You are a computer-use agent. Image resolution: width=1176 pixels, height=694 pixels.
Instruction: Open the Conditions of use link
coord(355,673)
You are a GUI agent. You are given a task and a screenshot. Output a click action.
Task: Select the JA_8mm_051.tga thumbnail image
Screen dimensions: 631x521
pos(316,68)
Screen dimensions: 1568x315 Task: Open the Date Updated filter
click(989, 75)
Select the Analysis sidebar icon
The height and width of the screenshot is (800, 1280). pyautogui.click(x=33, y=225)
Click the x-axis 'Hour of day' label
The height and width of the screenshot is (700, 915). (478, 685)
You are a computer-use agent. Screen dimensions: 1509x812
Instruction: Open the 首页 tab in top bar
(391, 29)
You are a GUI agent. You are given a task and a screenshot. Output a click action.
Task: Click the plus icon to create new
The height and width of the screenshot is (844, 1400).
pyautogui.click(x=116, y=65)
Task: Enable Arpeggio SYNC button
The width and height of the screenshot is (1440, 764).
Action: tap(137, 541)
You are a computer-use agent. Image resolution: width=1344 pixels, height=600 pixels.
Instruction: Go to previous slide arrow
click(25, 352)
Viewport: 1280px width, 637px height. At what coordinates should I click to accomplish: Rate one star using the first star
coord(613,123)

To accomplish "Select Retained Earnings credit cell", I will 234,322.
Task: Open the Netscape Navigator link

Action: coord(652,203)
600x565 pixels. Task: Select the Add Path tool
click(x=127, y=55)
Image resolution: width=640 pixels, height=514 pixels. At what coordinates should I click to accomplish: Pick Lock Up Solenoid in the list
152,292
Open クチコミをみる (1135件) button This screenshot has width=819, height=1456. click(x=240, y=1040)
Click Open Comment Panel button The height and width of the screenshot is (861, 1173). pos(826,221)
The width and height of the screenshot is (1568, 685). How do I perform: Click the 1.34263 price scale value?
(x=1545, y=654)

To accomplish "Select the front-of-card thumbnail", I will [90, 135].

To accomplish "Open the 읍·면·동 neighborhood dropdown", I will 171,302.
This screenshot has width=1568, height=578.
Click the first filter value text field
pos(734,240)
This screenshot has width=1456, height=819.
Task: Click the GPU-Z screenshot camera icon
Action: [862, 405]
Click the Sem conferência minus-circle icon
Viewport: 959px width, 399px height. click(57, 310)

## Your goal
Return every one of the entries above, line for line, without changing a character.

## Final result
You are a computer-use agent. Image resolution: width=1176 pixels, height=694 pixels.
Instruction: Open the Conditions of use link
coord(355,673)
You are a GUI agent. You are given a task and a screenshot. Output a click action.
Task: Select the JA_8mm_051.tga thumbnail image
Screen dimensions: 631x521
pos(316,68)
Screen dimensions: 1568x315 Task: Open the Date Updated filter
click(989, 75)
Select the Analysis sidebar icon
The height and width of the screenshot is (800, 1280). pyautogui.click(x=33, y=225)
Click the x-axis 'Hour of day' label
The height and width of the screenshot is (700, 915). (478, 685)
You are a computer-use agent. Screen dimensions: 1509x812
Instruction: Open the 首页 tab in top bar
(391, 29)
You are a GUI agent. You are given a task and a screenshot. Output a click action.
Task: Click the plus icon to create new
The height and width of the screenshot is (844, 1400).
pyautogui.click(x=116, y=65)
Task: Enable Arpeggio SYNC button
The width and height of the screenshot is (1440, 764).
Action: tap(137, 541)
You are a computer-use agent. Image resolution: width=1344 pixels, height=600 pixels.
Instruction: Go to previous slide arrow
click(25, 352)
Viewport: 1280px width, 637px height. At what coordinates should I click to accomplish: Rate one star using the first star
coord(613,123)

To accomplish "Select Retained Earnings credit cell", I will 234,322.
Task: Open the Netscape Navigator link

Action: coord(652,203)
600x565 pixels. Task: Select the Add Path tool
click(x=127, y=55)
Image resolution: width=640 pixels, height=514 pixels. At what coordinates should I click to accomplish: Pick Lock Up Solenoid in the list
152,292
Open クチコミをみる (1135件) button This screenshot has width=819, height=1456. click(x=240, y=1040)
Click Open Comment Panel button The height and width of the screenshot is (861, 1173). pos(826,221)
The width and height of the screenshot is (1568, 685). How do I perform: Click the 1.34263 price scale value?
(x=1545, y=654)

To accomplish "Select the front-of-card thumbnail", I will [90, 135].

To accomplish "Open the 읍·면·동 neighborhood dropdown", I will 171,302.
This screenshot has width=1568, height=578.
Click the first filter value text field
pos(734,240)
This screenshot has width=1456, height=819.
Task: Click the GPU-Z screenshot camera icon
Action: [862, 405]
Click the Sem conferência minus-circle icon
Viewport: 959px width, 399px height. click(57, 310)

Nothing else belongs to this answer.